§ Text under study
Segment Open

Each of these, of course, arrives in different form. For instance, the types of spaces and distances between buildings conjure a physical echo of all the walking I once did to get from A to B, here to there, the library to home. Or the way the smell of a typical student-building cafeteria or pub is triggering of connection in a way that off-campus food-and-drink experiences never were—even if they still exist.

When I first arrive on a new campus—usually of the self-contained and not disseminated form—I’m first given to noticing its overall location and geography with respect to the community, and how it’s pieced together in a cohesive (or not so much) layout. On the heels of that comes reckoning with the number and types of buildings; the most aesthetic Canadian campuses feature at least some century structures in the marquee red sandstone of Nova Scotia or limestones of Southern Ontario that visually dilute an ugly plague of mid-century modernism (including the widespread concrete-heavy brutalist architecture of the 1950s/60s) and equally failed 1970s/80s postmodernism. Excellent examples of heritage buildings can be found at big inner-city unis like Queen’s, Toronto main campus and McGill (e.g., the Redpath Museum—if you can overlook the colonial imperialism of the Redpath sugar barons).

The Cambrian feel inside such old stone buildings is entirely different from that within the brutalist concrete bunkers and wide-hallway, fluorescent-sheen-on-linoleum high-school imitations—or even more recent buildings that channel high-concept, sound-absorbing theatre complexes. Yet they all share that unmistakable feel of information dissemination, learning and knowledge-sharing. Likewise, though the stairs may differ in each, all fall into a panoply of institutional styles; trudging up any set in these places with a heavy backpack is an instant trip down memory lane for me—particularly any foot-worn stone reminiscent of the main stairs that spiral up within the Royal Ontario Museum, where I would preferentially swim through a daily cascade of schoolchildren rather than skip up a character-less staircase grafted on a hundred years later that led to my office from a staff entrance.

Segment Closed

(Data items)
Segment Open

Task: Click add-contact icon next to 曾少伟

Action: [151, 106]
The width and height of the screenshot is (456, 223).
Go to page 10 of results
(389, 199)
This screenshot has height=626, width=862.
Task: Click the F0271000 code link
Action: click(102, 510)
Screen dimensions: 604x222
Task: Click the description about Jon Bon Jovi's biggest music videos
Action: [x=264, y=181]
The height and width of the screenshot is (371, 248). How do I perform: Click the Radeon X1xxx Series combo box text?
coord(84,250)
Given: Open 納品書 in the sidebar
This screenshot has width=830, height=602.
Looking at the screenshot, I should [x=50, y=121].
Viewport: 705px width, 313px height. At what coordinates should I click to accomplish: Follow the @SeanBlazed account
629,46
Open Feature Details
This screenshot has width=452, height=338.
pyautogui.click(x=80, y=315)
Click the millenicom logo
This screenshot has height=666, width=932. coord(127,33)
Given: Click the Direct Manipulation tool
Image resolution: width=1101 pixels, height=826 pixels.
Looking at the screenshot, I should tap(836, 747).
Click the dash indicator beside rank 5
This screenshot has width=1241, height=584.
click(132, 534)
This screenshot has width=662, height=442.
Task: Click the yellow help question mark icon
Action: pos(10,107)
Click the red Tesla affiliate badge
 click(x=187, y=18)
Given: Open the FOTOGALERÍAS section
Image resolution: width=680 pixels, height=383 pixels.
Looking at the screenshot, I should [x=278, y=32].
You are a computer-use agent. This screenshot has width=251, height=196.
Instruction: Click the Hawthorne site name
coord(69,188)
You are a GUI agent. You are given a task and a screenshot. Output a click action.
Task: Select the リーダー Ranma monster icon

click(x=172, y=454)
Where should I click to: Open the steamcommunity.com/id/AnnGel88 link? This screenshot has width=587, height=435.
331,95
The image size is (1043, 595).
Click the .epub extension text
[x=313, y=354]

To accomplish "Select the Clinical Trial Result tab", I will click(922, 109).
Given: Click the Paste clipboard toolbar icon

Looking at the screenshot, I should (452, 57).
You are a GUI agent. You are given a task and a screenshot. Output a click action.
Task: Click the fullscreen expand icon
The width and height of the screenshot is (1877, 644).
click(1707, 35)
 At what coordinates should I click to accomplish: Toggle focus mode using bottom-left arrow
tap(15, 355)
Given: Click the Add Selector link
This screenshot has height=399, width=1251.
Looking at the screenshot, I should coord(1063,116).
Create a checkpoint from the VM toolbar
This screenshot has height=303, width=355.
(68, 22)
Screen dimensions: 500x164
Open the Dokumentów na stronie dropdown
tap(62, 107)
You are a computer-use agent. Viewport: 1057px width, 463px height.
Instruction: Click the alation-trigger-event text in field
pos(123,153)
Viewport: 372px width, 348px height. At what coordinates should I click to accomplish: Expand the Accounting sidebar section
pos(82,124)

Segment Closed

§ Using the information
a - According to the passage on Canadian campuses, which big inner-city universities offer excellent examples of heritage buildings?
b - Repeat the stretch of the passage on Canadian campuses from "The Cambrian feel" through "a staff entrance.".
c - Go on with the passage on Canadian campuses from the point where it stops.

§ Outputs by task
a - Queen's, Toronto main campus and McGill.

b -
The Cambrian feel inside such old stone buildings is entirely different from that within the brutalist concrete bunkers and wide-hallway, fluorescent-sheen-on-linoleum high-school imitations—or even more recent buildings that channel high-concept, sound-absorbing theatre complexes. Yet they all share that unmistakable feel of information dissemination, learning and knowledge-sharing. Likewise, though the stairs may differ in each, all fall into a panoply of institutional styles; trudging up any set in these places with a heavy backpack is an instant trip down memory lane for me—particularly any foot-worn stone reminiscent of the main stairs that spiral up within the Royal Ontario Museum, where I would preferentially swim through a daily cascade of schoolchildren rather than skip up a character-less staircase grafted on a hundred years later that led to my office from a staff entrance.

c -
Epoxy resin countertops have been a laboratory standard for decades. Extremely durable and both flame- and chemical-resistant, they’re something I became intimately acquainted with. While other colours are available for a slightly higher price, I never had a university lab that was anything but the cheapest standard black—a good thing given what we were doing to them and spilling across their surfaces. I also can’t help but remember the old lab storerooms, where you’d go to get your glass as an undergrad for various assigned experiments (and then “borrow” the best tubes and flasks to build a bong); in graduate school this exercise morphed to using your supervisor’s lab gear or ordering stuff from a catalogue that fit your particular research project.

In seminar rooms and lecture halls I find all sorts of items redolent with connection—like the folding or swinging seats and half-tables, some in old-style for taking notes and newer ones for setting your laptop or tablet on. When I sit through a presentation in a large lecture hall I recall my student days; when I give one, the other end of my academic career. All these years later both still feel familiar, comfortable and welcome.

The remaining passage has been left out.